Sue Ryder’s “hospice at home” service will begin in April and will incorporate the existing specialist nurses to provide planned and rapid response care to patients in the community 24 hours a day.
A Sue Ryder team will also help deliver a single point of access care service for end-of-life patients in conjunction with the 111 urgent care service.
These services will be run from the hospice as a pilot scheme and the charity will be seeking to move the 12 in-patient beds to other locations and then sell the building.
In 2014 the hospice was due to move into a purpose-built, 12-bed facility at the new Townlands Memorial Hospital but the charity pulled out before construction had begun, saying it would have needed another property for its other services and outpatients.

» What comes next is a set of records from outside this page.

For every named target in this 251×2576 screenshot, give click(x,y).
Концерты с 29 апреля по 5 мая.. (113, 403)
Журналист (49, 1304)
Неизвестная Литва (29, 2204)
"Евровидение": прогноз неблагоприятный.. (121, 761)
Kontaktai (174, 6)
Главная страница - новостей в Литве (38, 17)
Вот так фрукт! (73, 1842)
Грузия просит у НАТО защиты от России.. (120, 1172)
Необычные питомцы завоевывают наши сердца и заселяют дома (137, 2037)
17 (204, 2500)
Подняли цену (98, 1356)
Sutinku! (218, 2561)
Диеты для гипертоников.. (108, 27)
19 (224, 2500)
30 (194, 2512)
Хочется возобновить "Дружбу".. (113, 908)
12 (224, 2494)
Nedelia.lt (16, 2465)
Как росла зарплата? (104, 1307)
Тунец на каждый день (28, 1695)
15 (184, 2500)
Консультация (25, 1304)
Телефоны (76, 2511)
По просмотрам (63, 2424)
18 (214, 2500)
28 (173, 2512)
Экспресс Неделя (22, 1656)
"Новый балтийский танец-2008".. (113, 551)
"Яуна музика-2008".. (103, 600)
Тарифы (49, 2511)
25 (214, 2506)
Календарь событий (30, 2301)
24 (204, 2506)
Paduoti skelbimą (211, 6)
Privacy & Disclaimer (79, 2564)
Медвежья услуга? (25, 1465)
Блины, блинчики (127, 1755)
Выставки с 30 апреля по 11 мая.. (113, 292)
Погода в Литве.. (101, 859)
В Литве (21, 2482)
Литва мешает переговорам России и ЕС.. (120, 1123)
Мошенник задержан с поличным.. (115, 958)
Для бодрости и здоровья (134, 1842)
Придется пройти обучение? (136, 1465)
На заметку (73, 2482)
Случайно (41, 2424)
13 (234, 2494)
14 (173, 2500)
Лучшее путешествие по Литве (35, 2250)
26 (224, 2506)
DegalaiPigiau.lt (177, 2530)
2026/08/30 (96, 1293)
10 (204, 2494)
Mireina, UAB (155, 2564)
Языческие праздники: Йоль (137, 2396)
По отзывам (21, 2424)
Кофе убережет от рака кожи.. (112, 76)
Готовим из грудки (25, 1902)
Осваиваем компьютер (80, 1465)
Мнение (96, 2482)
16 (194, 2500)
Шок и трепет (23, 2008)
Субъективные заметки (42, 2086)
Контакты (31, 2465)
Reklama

A Sue Ryder spokesman said: “We know that change can be daunting but we want to reassure everyone that while we develop our plans we will continue to deliver the same well-regarded and respected services from this building.
“We want to make sure that more people across the region can access our care so we will look to sell the Nettlebed building over the next 18 to 24 months and provide inpatient beds and day services in alternative locations as well as expanding our community services. We will not be stopping our services.”